The notion of a black man joining the Ku Klux Klan seems so absurd that Dave Chappelle’s skit about a blind, African-American who dons KKK robs is one of the absurdist highlights of “Chappelle’s Show.” But Colorado Springs Police Det. Ron Stallworth infiltrated the Klan in almost exactly the way portrayed in Spike Lee’s totally engrossing new film, “BlacKkKlansman.”

The film’s marketers want to make sure no one mistakes Lee’s drama for a satire. Posters for the film spell out explicitly that the movie, which premieres Friday, is based on a “crazy, outrageous, incredible true story.”

 

That said, “BlacKkKlansman” is a movie, and it follows the Hollywood tradition of condensing time and events, ratcheting up stakes for the added satisfaction of we, the viewers. The film creates composite characters, invents characters to give voice to certain ideas or to move the plot along, and, includes a couple of incredibly tense scenes that don’t seem to have happened in real life — at least, not to Ron Stallworth.

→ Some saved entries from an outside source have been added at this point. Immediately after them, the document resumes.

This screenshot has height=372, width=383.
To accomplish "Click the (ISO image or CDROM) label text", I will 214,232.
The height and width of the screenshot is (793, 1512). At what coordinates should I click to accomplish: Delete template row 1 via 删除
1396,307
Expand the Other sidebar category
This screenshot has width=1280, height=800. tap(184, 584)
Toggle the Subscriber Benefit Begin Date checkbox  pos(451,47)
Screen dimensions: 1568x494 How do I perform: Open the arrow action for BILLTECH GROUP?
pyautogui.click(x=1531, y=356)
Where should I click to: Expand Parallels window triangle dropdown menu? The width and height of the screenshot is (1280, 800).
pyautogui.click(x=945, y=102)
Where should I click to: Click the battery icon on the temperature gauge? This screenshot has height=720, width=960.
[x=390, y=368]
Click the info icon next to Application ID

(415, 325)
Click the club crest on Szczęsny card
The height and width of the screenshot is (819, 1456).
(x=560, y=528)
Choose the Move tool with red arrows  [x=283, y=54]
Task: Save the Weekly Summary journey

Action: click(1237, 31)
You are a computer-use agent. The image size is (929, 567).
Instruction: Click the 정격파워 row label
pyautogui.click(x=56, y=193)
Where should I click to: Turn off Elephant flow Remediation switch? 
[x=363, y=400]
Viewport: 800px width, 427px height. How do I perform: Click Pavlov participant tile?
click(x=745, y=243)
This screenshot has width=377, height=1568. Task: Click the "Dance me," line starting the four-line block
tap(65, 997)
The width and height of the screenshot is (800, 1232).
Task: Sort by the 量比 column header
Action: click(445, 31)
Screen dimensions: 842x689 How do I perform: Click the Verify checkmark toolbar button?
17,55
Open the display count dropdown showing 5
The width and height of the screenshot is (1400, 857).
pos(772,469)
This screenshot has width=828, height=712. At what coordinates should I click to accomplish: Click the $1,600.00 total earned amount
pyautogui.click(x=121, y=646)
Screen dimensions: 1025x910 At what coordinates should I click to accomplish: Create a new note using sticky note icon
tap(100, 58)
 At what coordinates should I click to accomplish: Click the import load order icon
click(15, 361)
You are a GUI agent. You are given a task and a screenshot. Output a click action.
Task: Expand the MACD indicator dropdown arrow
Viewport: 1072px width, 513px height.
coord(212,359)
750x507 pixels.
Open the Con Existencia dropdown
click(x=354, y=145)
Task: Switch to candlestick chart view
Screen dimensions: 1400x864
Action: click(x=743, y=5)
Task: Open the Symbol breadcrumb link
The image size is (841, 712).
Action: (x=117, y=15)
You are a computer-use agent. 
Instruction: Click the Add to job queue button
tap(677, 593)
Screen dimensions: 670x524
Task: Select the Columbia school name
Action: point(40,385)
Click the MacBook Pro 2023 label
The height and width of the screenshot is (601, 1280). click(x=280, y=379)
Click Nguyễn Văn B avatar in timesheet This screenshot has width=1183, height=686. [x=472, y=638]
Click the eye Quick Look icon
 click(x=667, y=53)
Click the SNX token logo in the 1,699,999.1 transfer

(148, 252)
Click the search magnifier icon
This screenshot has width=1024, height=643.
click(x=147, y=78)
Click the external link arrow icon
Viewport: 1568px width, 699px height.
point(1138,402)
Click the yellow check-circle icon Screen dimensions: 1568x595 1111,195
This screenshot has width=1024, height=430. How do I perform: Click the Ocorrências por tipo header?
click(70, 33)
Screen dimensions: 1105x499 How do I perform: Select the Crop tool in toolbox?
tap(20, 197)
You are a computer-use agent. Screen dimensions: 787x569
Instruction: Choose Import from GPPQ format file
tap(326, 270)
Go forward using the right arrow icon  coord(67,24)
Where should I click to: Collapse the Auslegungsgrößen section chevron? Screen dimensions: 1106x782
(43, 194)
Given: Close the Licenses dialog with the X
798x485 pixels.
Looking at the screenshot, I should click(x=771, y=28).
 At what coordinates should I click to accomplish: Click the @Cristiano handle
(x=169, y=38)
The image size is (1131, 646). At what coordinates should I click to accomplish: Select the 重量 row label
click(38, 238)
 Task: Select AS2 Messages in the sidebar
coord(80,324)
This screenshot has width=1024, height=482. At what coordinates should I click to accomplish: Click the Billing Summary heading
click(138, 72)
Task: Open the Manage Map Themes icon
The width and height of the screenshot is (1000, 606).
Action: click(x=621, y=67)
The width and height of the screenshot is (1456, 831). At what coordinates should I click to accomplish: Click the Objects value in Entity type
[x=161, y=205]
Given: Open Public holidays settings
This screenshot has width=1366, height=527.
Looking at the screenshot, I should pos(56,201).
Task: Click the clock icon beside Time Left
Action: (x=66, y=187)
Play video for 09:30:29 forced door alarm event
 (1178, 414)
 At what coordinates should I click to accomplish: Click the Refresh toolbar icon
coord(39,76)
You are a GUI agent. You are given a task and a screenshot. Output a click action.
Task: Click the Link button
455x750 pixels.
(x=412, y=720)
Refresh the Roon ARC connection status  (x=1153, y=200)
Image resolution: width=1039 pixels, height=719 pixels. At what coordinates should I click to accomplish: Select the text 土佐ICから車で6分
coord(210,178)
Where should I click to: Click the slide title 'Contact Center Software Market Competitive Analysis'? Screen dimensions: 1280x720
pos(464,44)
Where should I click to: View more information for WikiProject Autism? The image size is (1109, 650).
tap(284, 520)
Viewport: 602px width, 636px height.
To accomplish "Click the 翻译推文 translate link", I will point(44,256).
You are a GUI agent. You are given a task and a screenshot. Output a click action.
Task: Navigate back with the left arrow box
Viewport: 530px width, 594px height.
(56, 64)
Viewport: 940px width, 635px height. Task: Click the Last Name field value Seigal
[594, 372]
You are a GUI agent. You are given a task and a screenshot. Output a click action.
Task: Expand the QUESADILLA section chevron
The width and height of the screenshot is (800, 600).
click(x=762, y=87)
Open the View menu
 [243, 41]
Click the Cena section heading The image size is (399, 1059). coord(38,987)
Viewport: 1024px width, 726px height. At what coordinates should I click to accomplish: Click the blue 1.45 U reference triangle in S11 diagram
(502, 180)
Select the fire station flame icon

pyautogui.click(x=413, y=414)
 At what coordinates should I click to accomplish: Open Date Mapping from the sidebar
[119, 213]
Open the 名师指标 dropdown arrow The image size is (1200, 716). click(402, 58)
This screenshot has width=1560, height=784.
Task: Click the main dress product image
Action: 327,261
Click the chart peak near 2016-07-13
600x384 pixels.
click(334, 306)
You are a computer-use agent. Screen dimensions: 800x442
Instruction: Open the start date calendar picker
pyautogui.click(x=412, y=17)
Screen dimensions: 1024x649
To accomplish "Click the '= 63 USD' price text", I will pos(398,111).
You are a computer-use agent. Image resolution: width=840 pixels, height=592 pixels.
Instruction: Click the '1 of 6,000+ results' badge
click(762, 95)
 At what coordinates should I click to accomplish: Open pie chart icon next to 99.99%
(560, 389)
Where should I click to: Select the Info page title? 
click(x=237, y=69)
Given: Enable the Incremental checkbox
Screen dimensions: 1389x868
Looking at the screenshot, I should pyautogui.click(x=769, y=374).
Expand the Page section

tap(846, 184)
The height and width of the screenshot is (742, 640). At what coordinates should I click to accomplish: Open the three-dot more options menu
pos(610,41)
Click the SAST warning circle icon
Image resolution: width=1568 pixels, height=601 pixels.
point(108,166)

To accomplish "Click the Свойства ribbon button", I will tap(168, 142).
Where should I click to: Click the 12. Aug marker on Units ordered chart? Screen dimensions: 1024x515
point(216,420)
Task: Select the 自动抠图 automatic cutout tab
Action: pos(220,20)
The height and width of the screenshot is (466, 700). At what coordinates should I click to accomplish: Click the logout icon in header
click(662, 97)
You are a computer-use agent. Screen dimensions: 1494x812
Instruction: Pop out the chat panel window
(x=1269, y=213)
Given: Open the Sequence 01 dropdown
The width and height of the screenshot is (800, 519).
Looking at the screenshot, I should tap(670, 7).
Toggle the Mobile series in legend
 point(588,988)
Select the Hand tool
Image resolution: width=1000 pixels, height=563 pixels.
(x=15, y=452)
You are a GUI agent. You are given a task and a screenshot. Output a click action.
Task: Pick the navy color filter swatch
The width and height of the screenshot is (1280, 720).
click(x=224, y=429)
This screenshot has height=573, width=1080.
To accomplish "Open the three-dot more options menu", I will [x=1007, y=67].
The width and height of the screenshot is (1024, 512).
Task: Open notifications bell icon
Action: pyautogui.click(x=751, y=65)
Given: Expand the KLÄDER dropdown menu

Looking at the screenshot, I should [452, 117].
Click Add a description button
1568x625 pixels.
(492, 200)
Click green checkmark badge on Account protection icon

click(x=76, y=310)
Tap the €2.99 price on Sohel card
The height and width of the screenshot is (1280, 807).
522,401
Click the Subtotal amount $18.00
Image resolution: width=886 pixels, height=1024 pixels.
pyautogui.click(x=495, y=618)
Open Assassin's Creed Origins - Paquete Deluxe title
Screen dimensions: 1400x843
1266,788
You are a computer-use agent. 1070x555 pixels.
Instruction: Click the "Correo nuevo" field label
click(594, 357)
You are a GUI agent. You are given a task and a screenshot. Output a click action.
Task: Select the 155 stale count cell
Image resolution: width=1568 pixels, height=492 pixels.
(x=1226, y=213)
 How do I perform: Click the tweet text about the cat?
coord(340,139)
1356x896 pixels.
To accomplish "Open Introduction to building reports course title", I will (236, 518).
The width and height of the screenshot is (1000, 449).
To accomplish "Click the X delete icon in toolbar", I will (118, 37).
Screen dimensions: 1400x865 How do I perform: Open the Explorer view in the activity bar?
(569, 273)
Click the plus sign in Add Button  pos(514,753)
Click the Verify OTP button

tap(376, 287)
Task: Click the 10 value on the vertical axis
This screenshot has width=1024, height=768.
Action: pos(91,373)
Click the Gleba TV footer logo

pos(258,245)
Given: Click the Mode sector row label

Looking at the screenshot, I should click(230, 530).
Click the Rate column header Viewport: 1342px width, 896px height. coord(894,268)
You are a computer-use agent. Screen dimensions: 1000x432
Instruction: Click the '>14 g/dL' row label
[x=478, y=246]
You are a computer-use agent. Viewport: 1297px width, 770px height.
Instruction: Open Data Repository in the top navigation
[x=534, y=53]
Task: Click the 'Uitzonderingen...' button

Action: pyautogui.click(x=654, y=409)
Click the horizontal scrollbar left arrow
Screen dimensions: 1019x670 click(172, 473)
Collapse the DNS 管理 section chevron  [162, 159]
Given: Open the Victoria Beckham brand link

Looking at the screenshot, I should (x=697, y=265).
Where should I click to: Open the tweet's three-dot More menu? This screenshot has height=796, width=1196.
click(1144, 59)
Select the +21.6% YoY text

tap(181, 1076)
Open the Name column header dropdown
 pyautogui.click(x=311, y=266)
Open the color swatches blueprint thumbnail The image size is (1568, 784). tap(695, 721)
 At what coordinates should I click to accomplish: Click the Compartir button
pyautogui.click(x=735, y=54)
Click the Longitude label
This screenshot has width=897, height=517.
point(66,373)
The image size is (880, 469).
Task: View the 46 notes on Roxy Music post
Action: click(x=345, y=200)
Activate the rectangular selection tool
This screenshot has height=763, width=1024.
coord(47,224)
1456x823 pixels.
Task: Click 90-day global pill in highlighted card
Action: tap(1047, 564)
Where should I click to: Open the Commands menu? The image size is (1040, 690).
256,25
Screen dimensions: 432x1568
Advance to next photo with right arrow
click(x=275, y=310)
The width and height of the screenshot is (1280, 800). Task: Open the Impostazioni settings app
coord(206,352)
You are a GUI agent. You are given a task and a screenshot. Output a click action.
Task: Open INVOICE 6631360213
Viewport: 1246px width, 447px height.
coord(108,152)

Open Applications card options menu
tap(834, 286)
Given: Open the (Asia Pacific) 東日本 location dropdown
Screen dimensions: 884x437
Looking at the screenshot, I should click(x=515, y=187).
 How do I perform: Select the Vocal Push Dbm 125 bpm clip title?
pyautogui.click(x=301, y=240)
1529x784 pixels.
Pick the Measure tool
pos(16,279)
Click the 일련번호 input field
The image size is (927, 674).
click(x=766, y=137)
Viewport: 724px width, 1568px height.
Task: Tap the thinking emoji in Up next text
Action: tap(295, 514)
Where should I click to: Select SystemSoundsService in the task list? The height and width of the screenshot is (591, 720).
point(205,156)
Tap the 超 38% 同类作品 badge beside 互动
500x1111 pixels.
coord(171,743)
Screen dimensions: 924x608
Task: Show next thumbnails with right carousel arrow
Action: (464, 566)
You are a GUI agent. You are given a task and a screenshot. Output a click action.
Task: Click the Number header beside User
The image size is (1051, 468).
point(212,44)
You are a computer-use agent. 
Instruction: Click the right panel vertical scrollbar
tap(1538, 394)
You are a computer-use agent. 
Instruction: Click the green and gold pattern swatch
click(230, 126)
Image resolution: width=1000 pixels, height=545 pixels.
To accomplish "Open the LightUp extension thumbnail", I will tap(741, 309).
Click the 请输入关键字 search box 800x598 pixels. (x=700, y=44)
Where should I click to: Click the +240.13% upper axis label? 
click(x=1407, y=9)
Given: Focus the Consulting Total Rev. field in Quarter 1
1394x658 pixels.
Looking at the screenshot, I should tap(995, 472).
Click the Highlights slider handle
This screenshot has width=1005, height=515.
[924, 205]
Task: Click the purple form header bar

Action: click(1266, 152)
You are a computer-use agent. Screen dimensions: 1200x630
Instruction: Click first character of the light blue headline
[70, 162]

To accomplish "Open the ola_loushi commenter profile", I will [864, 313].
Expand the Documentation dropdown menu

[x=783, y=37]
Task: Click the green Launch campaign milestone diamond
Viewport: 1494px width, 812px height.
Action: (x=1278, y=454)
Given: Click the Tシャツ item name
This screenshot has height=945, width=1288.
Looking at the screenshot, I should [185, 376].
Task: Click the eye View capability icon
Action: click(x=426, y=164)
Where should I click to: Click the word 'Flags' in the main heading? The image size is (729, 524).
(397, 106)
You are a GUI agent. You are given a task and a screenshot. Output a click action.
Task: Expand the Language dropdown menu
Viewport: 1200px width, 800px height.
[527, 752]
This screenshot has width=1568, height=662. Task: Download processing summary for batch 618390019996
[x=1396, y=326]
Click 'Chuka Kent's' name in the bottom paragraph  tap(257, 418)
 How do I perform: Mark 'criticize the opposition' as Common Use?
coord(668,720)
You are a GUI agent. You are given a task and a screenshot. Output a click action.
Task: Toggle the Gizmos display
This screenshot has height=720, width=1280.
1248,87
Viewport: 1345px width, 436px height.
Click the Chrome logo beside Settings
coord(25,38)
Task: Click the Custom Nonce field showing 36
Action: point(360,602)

None of this distracts from its main story of how a black cop outwitted white supremacists at every turn — or its message about the destructive power of people on the furthest fringes of society. It tells us to be as sharp and vigilant against bigotry as Det. Stallworth.

We’ve highlighted some of the most crazy, outrageous and incredible moments in “BlacKkKlansman” to report to you what actually happened, according to Stallworth’s excellent memoir, “Black Klansman.” (Note the slight difference in the titles.)

Did Ron Stallworth really infiltrate the Klan over the phone? Yes, and it happened in the movie almost exactly as it happened in the book. He even used his own real name, just like in the film.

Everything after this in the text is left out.